Screenshot grounding data

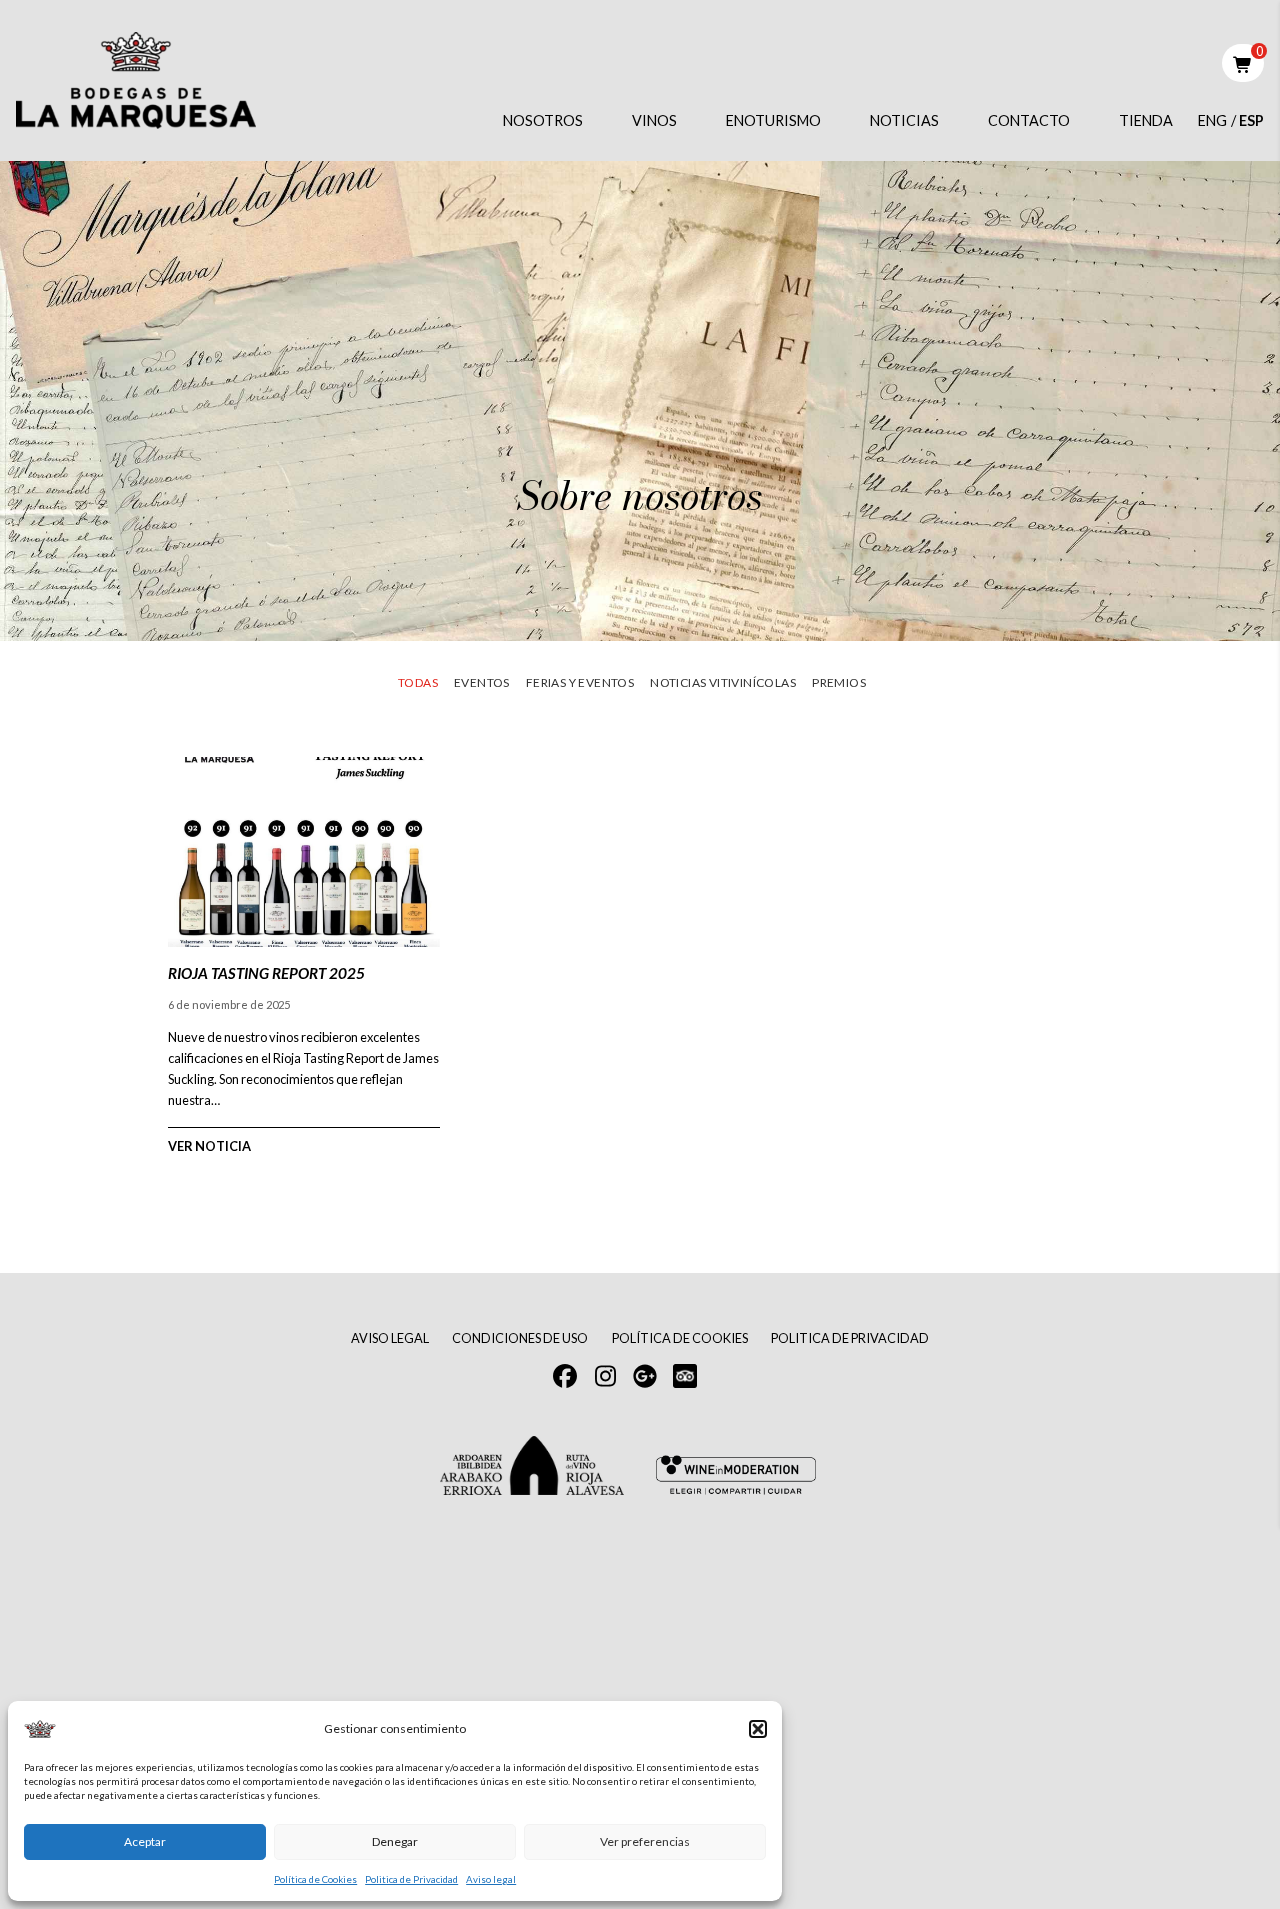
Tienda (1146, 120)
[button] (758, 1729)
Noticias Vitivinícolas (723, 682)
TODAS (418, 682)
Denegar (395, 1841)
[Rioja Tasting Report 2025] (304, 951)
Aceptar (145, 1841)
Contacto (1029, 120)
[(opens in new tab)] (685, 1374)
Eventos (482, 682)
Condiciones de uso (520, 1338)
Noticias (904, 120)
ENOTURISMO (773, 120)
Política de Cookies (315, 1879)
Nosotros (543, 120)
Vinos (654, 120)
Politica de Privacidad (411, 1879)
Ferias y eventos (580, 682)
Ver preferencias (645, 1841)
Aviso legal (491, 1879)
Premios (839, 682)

TASK PROMPT: Copy exactly. Start at the line containing "Noticias Vitivinícolas (723, 682)" and continue through the last line of the records.

OUTPUT BELOW:
Noticias Vitivinícolas (723, 682)
TODAS (418, 682)
Denegar (395, 1841)
[Rioja Tasting Report 2025] (304, 951)
Aceptar (145, 1841)
Contacto (1029, 120)
[(opens in new tab)] (685, 1374)
Eventos (482, 682)
Condiciones de uso (520, 1338)
Noticias (904, 120)
ENOTURISMO (773, 120)
Política de Cookies (315, 1879)
Nosotros (543, 120)
Vinos (654, 120)
Politica de Privacidad (411, 1879)
Ferias y eventos (580, 682)
Ver preferencias (645, 1841)
Aviso legal (491, 1879)
Premios (839, 682)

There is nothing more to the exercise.